### Data provided
────────────────

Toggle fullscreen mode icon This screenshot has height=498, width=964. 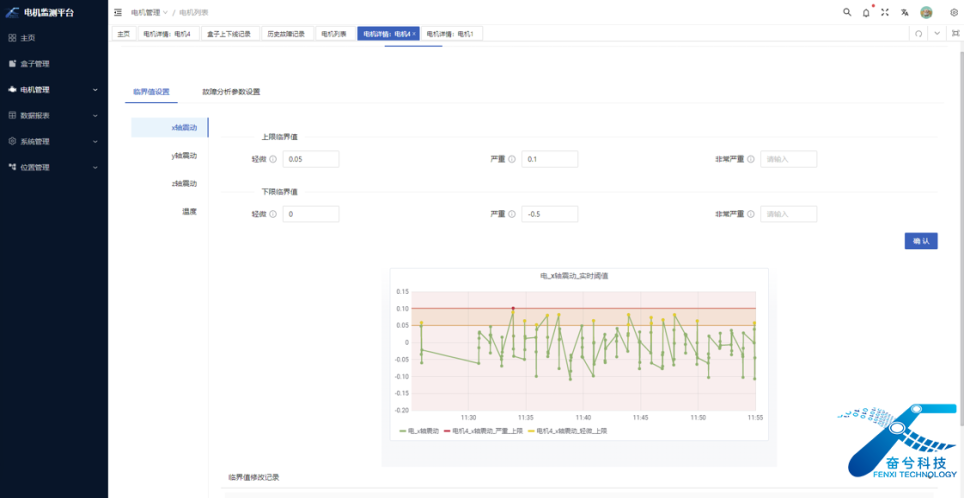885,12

────────────────

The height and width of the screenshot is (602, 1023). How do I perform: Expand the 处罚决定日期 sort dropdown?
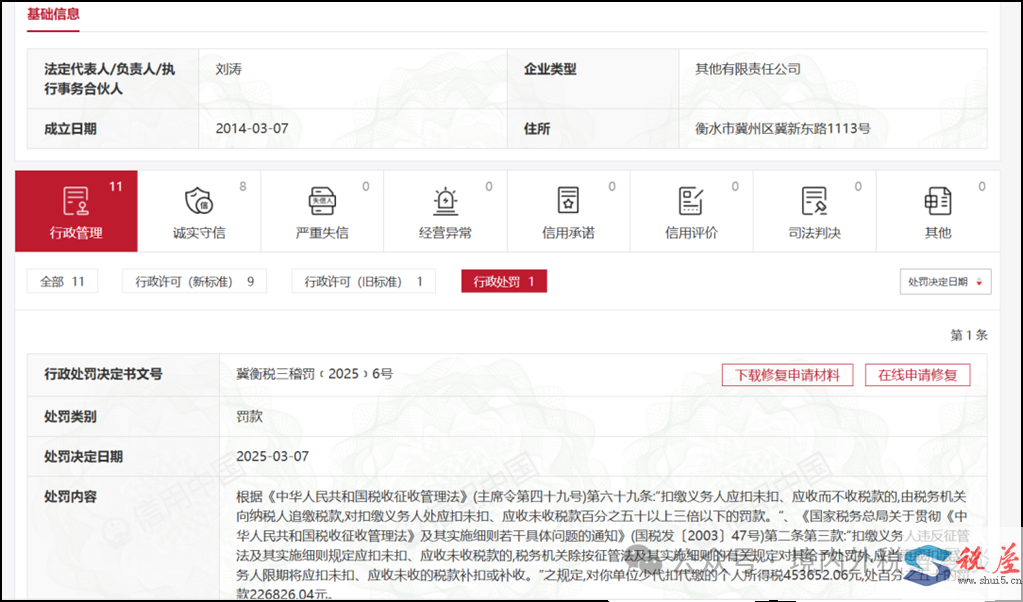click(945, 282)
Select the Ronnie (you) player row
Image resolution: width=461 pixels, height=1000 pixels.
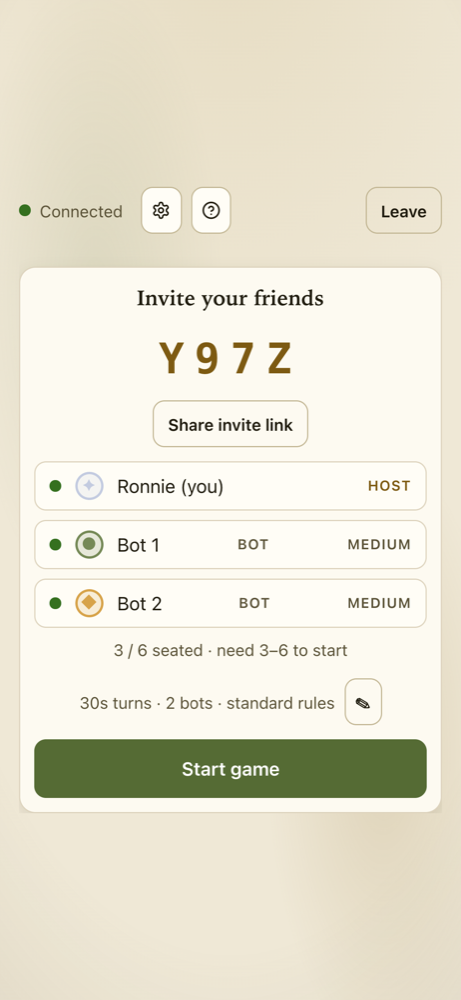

────────────────

### What to work on
Switch "player row" to "player entry" in the data lines starting with the line containing "Select the Ronnie (you) player row" and going on through the line containing "Image resolution: width=461". Give only those lines, with everything else unchanged.

### The response
Select the Ronnie (you) player entry
Image resolution: width=461 pixels, height=1000 pixels.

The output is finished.